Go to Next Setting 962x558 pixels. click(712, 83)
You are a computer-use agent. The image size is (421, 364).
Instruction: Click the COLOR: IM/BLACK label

________

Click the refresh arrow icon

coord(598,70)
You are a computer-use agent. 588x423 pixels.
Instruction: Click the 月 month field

________

Work item:
Restate word for word the lines of the data above, starting at the line containing "You are a computer-use agent. The" and ending at the line containing "Instruction: Click the COLOR: IM/BLACK label", both included, and nothing more.

Task answer:
You are a computer-use agent. The image size is (421, 364).
Instruction: Click the COLOR: IM/BLACK label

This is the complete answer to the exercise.